The 2012 edition marked the 60th running of the Sebring 12 Hours and the debut race of the newly launched FIA World Endurance Championship, which replaced the earlier Le Mans Series structure. The race was also the one and only event in which the ALMS and WEC fields competed together, creating an unusually complex grid of nine separate classes: LMP1, LMP2, LMGTE Pro and LMGTE Am under WEC rules, alongside P1, P2, PC, GT and GTC under ALMS regulations. The FIA track homologation set a 64-car entry limit; 63 cars ultimately started.
Defending champions Peugeot did not return, having withdrawn from endurance racing. Audi Sport Team Joest fielded three R18 TDI cars as the only factory LMP1 manufacturer, and the Audi R18 TDI driven by Marcel Fässler, André Lotterer and Benoît Tréluyer started from pole position after Lotterer set the fastest qualifying lap.
The race started at 10:30 a.m. local time. Allan McNish passed Lotterer on the opening lap to hand the lead to the sister number 2 Audi driven by Rinaldo Capello, Tom Kristensen and McNish. That car led all but 66 laps across the twelve hours. The race featured eleven full course cautions, a new record for Sebring, as incidents across the sprawling multi-class field repeatedly interrupted the action.
Audi's march to victory was not entirely smooth. Fässler's number 1 car suffered a recurring gear selection issue traced to an electric motor driving the gearbox's selection mechanism, causing multiple pit stops. In the final hour, Simon Pagenaud's number 6 Muscle Milk HPD LMP1 car retired due to a fuel valve failure. These developments did not threaten the lead Audi, which completed 325 laps to finish four laps ahead of the sister number 3 car of Timo Bernhard, Romain Dumas and Loïc Duval. The R18 TDI's one-two result was described as the model's final race appearance.
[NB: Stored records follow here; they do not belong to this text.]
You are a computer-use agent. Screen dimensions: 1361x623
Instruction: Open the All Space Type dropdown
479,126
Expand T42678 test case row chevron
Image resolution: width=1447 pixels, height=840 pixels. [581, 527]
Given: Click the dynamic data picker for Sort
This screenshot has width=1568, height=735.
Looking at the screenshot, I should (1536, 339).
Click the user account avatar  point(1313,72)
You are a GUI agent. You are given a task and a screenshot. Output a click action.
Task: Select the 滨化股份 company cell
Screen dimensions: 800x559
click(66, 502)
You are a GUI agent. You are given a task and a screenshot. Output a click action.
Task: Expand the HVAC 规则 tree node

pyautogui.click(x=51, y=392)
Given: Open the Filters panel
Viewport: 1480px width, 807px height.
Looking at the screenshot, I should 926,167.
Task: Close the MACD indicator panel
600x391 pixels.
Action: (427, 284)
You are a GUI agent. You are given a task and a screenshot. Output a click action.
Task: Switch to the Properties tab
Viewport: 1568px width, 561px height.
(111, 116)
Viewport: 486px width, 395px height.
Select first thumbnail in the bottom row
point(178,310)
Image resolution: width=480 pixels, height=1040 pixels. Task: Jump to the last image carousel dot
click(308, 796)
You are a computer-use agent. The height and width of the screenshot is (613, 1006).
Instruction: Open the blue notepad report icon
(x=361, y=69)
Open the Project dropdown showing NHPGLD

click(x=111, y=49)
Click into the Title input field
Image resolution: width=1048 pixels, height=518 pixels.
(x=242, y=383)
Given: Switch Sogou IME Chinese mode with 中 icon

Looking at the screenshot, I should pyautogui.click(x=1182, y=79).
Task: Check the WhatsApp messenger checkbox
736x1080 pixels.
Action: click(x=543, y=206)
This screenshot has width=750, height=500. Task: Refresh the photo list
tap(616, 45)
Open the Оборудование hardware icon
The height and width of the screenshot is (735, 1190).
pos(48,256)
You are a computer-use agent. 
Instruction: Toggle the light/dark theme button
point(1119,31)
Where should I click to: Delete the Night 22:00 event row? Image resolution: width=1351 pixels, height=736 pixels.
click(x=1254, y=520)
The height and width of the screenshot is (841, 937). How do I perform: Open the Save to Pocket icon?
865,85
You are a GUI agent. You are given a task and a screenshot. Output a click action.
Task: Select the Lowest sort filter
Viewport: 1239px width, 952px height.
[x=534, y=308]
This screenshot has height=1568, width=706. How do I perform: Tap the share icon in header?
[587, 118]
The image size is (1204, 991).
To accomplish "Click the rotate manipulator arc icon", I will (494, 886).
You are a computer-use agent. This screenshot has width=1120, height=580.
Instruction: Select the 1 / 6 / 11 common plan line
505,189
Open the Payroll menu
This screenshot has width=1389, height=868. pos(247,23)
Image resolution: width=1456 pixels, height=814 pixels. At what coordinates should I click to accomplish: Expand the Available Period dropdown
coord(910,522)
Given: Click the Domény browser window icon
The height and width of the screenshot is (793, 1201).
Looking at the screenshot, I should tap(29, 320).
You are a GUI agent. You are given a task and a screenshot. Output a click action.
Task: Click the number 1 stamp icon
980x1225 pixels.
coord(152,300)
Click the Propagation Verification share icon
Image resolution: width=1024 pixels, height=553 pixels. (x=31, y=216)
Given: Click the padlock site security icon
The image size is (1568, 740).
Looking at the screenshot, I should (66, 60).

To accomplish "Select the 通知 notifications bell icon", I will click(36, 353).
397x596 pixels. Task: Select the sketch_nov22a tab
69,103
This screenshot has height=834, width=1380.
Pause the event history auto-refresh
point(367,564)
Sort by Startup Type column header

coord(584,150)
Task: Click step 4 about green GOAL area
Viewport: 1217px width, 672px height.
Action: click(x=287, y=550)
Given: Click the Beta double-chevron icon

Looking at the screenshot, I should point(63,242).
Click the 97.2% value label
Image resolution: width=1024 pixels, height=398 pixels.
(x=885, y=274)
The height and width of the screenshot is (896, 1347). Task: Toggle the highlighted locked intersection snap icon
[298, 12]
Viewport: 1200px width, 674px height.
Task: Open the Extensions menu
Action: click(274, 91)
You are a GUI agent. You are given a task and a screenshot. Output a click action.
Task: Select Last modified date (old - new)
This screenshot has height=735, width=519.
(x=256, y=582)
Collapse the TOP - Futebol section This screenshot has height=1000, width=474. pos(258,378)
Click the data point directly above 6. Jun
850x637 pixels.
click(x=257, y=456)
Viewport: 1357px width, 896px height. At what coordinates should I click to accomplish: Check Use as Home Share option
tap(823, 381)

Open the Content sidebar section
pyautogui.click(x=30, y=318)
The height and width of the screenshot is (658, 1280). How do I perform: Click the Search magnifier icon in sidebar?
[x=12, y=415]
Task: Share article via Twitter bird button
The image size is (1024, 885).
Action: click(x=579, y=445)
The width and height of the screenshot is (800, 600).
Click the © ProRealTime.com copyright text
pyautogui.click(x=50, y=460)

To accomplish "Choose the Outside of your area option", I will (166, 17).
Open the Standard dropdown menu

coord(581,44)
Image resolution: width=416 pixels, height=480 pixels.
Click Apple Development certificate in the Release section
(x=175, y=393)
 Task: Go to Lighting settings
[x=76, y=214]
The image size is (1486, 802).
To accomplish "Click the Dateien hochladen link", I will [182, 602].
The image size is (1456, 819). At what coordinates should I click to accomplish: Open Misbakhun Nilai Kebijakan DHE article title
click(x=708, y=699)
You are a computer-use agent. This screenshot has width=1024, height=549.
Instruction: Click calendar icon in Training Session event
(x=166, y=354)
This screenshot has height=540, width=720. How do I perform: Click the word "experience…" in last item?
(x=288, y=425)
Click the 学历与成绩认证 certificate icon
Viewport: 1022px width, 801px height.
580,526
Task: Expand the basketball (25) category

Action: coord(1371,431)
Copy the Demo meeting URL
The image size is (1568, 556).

Capello, Kristensen and McNish's victory was a record-laden result: it was Kristensen's sixth Sebring victory, Capello's fifth, McNish's fourth, and Audi's tenth overall win at Sebring. In the WEC LMP2 class, Ryan Dalziel, Enzo Potolicchio and Stéphane Sarrazin of Starworks Motorsport won in an HPD ARX-03b, finishing third overall after a two-hour battle with the Level 5 Motorsports HPD driven by João Barbosa, Christophe Bouchut and Scott Tucker, who took the ALMS P2 class.
In the GT category, Joey Hand, Dirk Müller and Jonathan Summerton of BMW Team RLL overcame a final-lap collision — when their sister AF Corse Ferrari bumped Hand in an attempt to unlap — to take the ALMS GT class victory over Corvette Racing. The bump spun Hand off the track; he regained control and overtook the AF Corse Ferrari of Olivier Beretta. The AF Corse number 51 Ferrari was subsequently disqualified for unsportsmanlike conduct, and Bruni was fined $15,000 by race officials. Beretta's number 71 AF Corse Ferrari won the WEC LMGTE Pro class.
The LMGTE Am class produced a dramatic finish when Pedro Lamy's number 50 Larbre Compétition Corvette lost its driveshaft with 16 minutes remaining while leading, handing the class win to Team Felbermayr-Proton's Porsche 997 GT3-RSR of Christian Ried, Gianluca Roda and Paolo Ruberti. Ruberti drove the final stint without power steering. Alex Job Racing claimed their eighth Sebring category win in GTC, with Townsend Bell, Dion von Moltke and Bill Sweedler's Porsche one lap ahead of the sister AJR entry.
The 2012 12 Hours of Sebring was a logistical and sporting achievement in combining two major endurance series at a single event, but the complexity of nine classes racing under different championship regulations drew criticism. ALMS president Scott Atherton praised the cooperation between the organisations, but commentators noted that the overlapping class structures created confusion for spectators and competitors alike. The WEC did not return to Sebring, with the series' American presence later established at the Circuit of the Americas; it was not until the 2019 1000 Miles of Sebring that the FIA series returned to the Florida venue. The 2012 edition nonetheless stands as a significant moment in the consolidation of international sports car racing, preceding the eventual merger of the ALMS into what became the IMSA WeatherTech SportsCar Championship in 2014.